__WRITTEN EXERCISE A__: According to the rocket propulsion text, what two parts make up a rocket?

__DOCUMENT SECTION__:
________________

Typically, the rocket is accelerated upward from the ground by the force of the rocket engine. This thrust must overcome resistances. A rocket can also be propelled upward at such a high velocity that it escapes the pull from gravity.
If the rocket is sent at an angle to the ground, it can go into orbit around the Earth. This situation will not be considered here.
If the engine is turned off during the flight, the rocket will start to slow down until it reaches a maximum altitude and then falls back to the ground.
The work done by the engine is a function of its thrust and the distance traveled.
Questions you may have include:
- What are the factors in rocket propulsion?
- What happens when the engine is turned off?
- What is the work done by the rocket engine?
This lesson will answer those questions. Useful tool: Units Conversion
Rocket propulsion
A rocket consists of a rocket engine and a payload. When the fuel in the engine is ignited, chemical energy is converted into thermal energy and the expansion of gases. This creates the kinetic energy that produces the thrust of the rocket engine that propels the rocket upwards.

________________

__WRITTEN EXERCISE B__: Put everything in the records from the line containing "Pick the Top Platforms and Brokers line" down to the end of the records into a Markdown table with the columns Row and Line, skipping blank lines and leaving out the pictures.

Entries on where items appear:
________________

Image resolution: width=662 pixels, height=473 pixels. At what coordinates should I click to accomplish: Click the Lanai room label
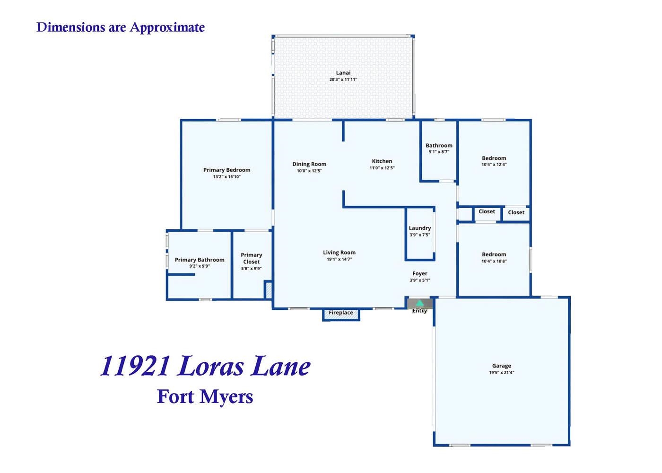coord(343,73)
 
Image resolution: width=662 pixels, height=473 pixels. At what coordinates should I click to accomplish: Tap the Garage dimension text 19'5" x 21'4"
coord(502,373)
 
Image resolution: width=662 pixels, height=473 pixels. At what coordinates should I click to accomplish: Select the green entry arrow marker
coord(420,303)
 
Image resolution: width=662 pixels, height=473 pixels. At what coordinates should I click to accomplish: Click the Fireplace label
coord(341,313)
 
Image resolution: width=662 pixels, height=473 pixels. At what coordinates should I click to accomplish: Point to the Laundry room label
coord(420,228)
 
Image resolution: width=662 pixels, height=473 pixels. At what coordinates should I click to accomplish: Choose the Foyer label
coord(420,274)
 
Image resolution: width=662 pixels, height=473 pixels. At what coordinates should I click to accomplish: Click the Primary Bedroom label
coord(226,170)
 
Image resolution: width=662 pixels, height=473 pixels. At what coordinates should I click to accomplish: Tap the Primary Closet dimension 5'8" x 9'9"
coord(251,269)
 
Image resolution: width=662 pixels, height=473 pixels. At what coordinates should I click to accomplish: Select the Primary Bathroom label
coord(200,260)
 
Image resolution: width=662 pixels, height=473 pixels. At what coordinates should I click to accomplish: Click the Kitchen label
coord(382,161)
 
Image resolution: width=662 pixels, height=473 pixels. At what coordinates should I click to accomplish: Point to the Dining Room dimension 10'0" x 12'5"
coord(309,171)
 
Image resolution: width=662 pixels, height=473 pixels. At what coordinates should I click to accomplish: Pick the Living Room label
coord(339,253)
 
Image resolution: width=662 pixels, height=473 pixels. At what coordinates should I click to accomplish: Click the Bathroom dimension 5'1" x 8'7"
coord(439,152)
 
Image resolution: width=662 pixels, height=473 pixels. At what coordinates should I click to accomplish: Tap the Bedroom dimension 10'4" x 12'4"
coord(494,165)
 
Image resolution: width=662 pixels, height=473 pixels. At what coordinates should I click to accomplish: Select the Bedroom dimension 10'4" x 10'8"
coord(494,261)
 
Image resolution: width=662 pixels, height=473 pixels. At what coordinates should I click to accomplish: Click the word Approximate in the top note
coord(167,27)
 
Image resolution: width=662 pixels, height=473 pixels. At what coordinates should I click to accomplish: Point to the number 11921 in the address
coord(135,366)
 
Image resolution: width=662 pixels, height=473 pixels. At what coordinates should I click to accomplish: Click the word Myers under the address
coord(226,397)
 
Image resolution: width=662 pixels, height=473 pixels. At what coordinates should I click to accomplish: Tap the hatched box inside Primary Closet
coord(269,290)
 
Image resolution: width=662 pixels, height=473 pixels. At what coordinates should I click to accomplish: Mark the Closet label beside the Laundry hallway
coord(487,212)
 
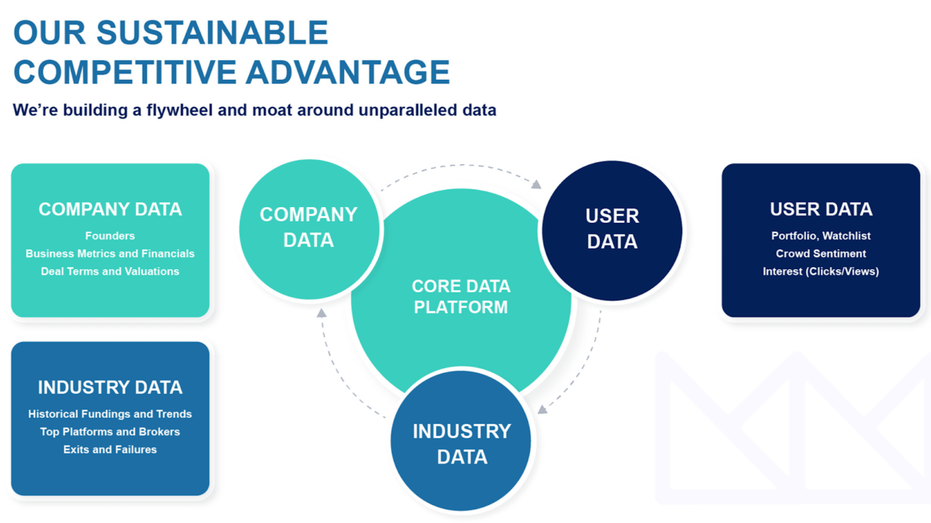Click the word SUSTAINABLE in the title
212,33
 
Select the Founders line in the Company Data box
110,236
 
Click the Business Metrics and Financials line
110,253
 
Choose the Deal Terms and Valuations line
110,272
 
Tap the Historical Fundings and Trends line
110,414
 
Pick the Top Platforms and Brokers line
110,431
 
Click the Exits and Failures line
110,450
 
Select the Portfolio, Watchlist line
821,236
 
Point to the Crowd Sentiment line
821,253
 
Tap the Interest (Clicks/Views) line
821,272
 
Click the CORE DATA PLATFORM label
461,297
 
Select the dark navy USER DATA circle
612,229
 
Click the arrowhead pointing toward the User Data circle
536,184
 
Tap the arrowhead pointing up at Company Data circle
321,313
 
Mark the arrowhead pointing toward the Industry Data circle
543,409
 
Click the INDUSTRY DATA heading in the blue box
110,388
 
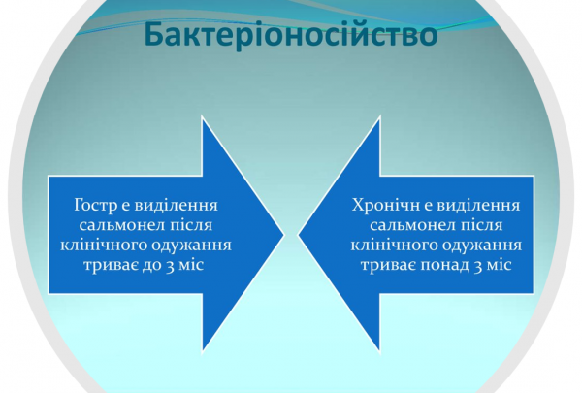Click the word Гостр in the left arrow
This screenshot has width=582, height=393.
95,206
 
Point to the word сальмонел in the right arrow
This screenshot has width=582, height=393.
397,225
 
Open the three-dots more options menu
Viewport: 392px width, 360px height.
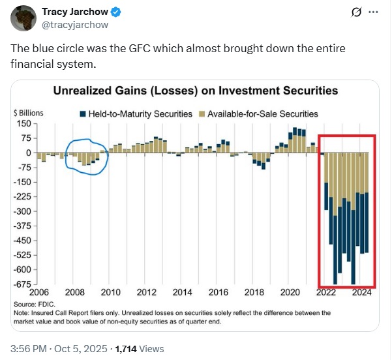372,12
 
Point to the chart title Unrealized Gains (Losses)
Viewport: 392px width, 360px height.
195,91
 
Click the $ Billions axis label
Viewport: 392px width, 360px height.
29,113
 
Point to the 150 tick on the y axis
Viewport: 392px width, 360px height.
23,123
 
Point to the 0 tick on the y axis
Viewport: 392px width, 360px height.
28,153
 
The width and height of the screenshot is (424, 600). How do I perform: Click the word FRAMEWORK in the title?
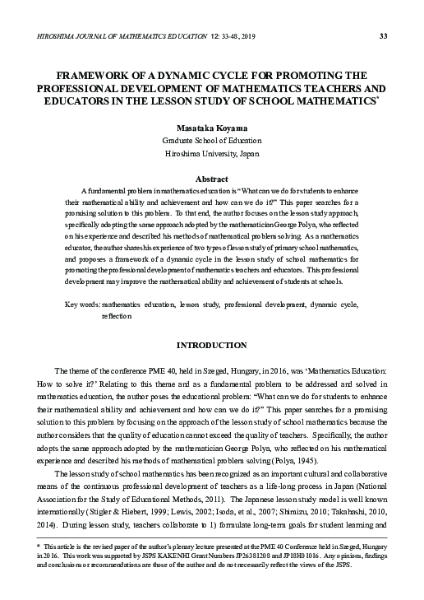tap(90, 75)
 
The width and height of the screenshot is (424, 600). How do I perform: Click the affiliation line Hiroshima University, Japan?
tap(211, 155)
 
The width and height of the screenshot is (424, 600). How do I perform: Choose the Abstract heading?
tap(211, 179)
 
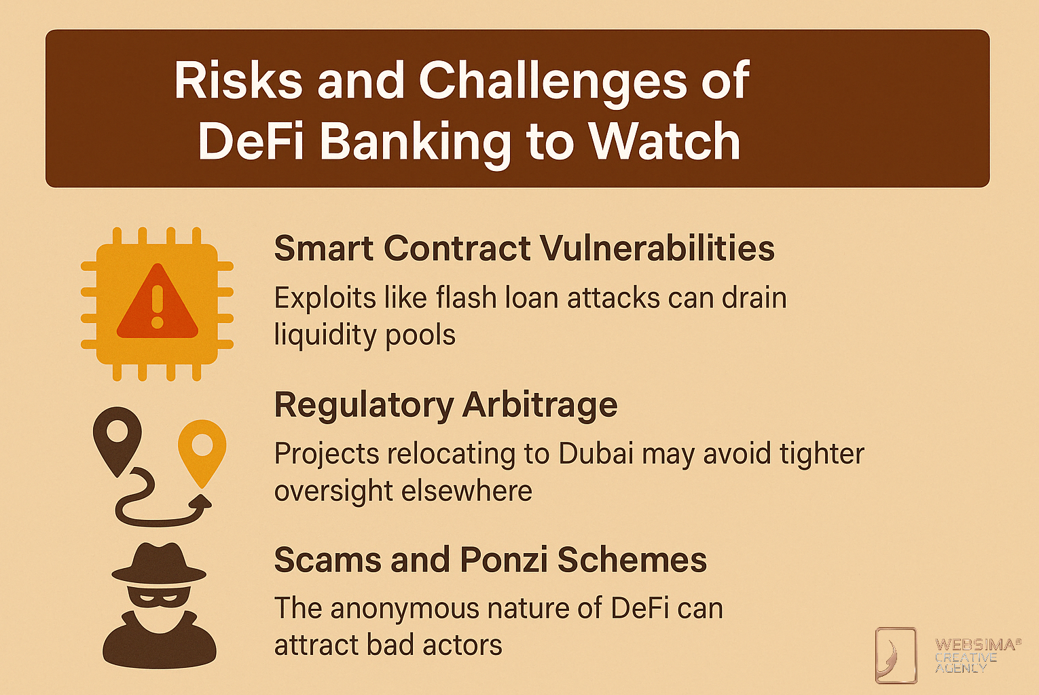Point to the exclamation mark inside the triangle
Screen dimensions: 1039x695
click(x=158, y=307)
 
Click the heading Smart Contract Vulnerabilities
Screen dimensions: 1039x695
click(x=524, y=249)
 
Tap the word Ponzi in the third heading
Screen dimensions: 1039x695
click(x=503, y=560)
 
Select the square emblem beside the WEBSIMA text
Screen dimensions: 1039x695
click(x=896, y=656)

________________

__EXERCISE ANSWER A__: A rocket engine and a payload.

__EXERCISE ANSWER B__:
| Row | Line |
|---|---|
| 1 | Pick the Top Platforms and Brokers line |
| 2 | 110,431 |
| 3 | Click the Exits and Failures line |
| 4 | 110,450 |
| 5 | Select the Portfolio, Watchlist line |
| 6 | 821,236 |
| 7 | Point to the Crowd Sentiment line |
| 8 | 821,253 |
| 9 | Tap the Interest (Clicks/Views) line |
| 10 | 821,272 |
| 11 | Click the CORE DATA PLATFORM label |
| 12 | 461,297 |
| 13 | Select the dark navy USER DATA circle |
| 14 | 612,229 |
| 15 | Click the arrowhead pointing toward the User Data circle |
| 16 | 536,184 |
| 17 | Tap the arrowhead pointing up at Company Data circle |
| 18 | 321,313 |
| 19 | Mark the arrowhead pointing toward the Industry Data circle |
| 20 | 543,409 |
| 21 | Click the INDUSTRY DATA heading in the blue box |
| 22 | 110,388 |
| 23 | Click the word Гостр in the left arrow |
| 24 | This screenshot has width=582, height=393. |
| 25 | 95,206 |
| 26 | Point to the word сальмонел in the right arrow |
| 27 | This screenshot has width=582, height=393. |
| 28 | 397,225 |
| 29 | Open the three-dots more options menu |
| 30 | Viewport: 392px width, 360px height. |
| 31 | 372,12 |
| 32 | Point to the chart title Unrealized Gains (Losses) |
| 33 | Viewport: 392px width, 360px height. |
| 34 | 195,91 |
| 35 | Click the $ Billions axis label |
| 36 | Viewport: 392px width, 360px height. |
| 37 | 29,113 |
| 38 | Point to the 150 tick on the y axis |
| 39 | Viewport: 392px width, 360px height. |
| 40 | 23,123 |
| 41 | Point to the 0 tick on the y axis |
| 42 | Viewport: 392px width, 360px height. |
| 43 | 28,153 |
| 44 | The width and height of the screenshot is (424, 600). How do I perform: Click the word FRAMEWORK in the title? |
| 45 | tap(90, 75) |
| 46 | The width and height of the screenshot is (424, 600). How do I perform: Click the affiliation line Hiroshima University, Japan? |
| 47 | tap(211, 155) |
| 48 | The width and height of the screenshot is (424, 600). How do I perform: Choose the Abstract heading? |
| 49 | tap(211, 179) |
| 50 | Point to the exclamation mark inside the triangle |
| 51 | Screen dimensions: 1039x695 |
| 52 | click(x=158, y=307) |
| 53 | Click the heading Smart Contract Vulnerabilities |
| 54 | Screen dimensions: 1039x695 |
| 55 | click(x=524, y=249) |
| 56 | Tap the word Ponzi in the third heading |
| 57 | Screen dimensions: 1039x695 |
| 58 | click(x=503, y=560) |
| 59 | Select the square emblem beside the WEBSIMA text |
| 60 | Screen dimensions: 1039x695 |
| 61 | click(x=896, y=656) |